Brûyn was reluctant to leave the elf, but complied, hurrying off with another man. If he had to go, he would use the chance to talk to Sarambaq himself at the caves.

Närum asked Pöras quietly, “Will he survive?”

The reply was tinged with annoyance. “His fate is uncertain, for I am no healer. You know as much or as little as I.”

“Sarambaq will not like this,” Närum muttered. “Where is he?”

“Tending to his beast, I wager,” Pöras replied with a grunt. “It was shot by this elf we have to keep alive. His strength and aim was something to behold, but the beast is not that easy to kill.”

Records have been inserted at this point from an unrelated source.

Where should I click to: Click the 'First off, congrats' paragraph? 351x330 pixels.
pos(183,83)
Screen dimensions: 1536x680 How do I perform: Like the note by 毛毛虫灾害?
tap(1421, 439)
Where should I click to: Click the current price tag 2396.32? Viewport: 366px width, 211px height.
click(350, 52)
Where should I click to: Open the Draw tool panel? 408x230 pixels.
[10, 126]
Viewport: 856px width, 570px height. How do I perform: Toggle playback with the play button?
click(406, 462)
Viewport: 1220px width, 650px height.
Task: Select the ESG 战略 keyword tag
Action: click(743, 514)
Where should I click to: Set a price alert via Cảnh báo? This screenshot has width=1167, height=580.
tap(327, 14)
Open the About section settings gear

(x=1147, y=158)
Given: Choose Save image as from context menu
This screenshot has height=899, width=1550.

“Aye, its skin is like leather, hard to pierce. The arrows could not have killed it.”

“Still, it will be wretched with pain. I do not want to be the one to tend to it. It would snap my head off,” Pöras said, shuddering.

Närum nodded but did not dwell long on that thought. Leaving the unconscious elf to Pöras’ ministrations, he started giving instructions to the remaining men to move their fallen countrymen to one side of the plain. “We will bury the dead here and not leave them as carrion. Start digging with whatever you have.”


With renewed vigor and a spirit shed of the weight of grief, Aragorn stood, clutching the cloak to his chest, and looked again across the land to where the group of figures now seemed to be talking excitedly.

Moments later, he was remounted on a willing Rallias. Fighting the urge to do anything impulsive, he left the threshold of the forest and marked a trail that would take him around the curved part of the gully to where his friend lay still and unmoving. He clung fiercely to one hope, one belief: that for now at least, Legolas was alive.

Soon, very soon, he would behold the truth for himself. 

I am coming, Legolas. I will not lose you now. Please hold on, please wait. 

A steely resolve was in his eyes as his mind raced in time with Rallias’ strides, forming a loose plan.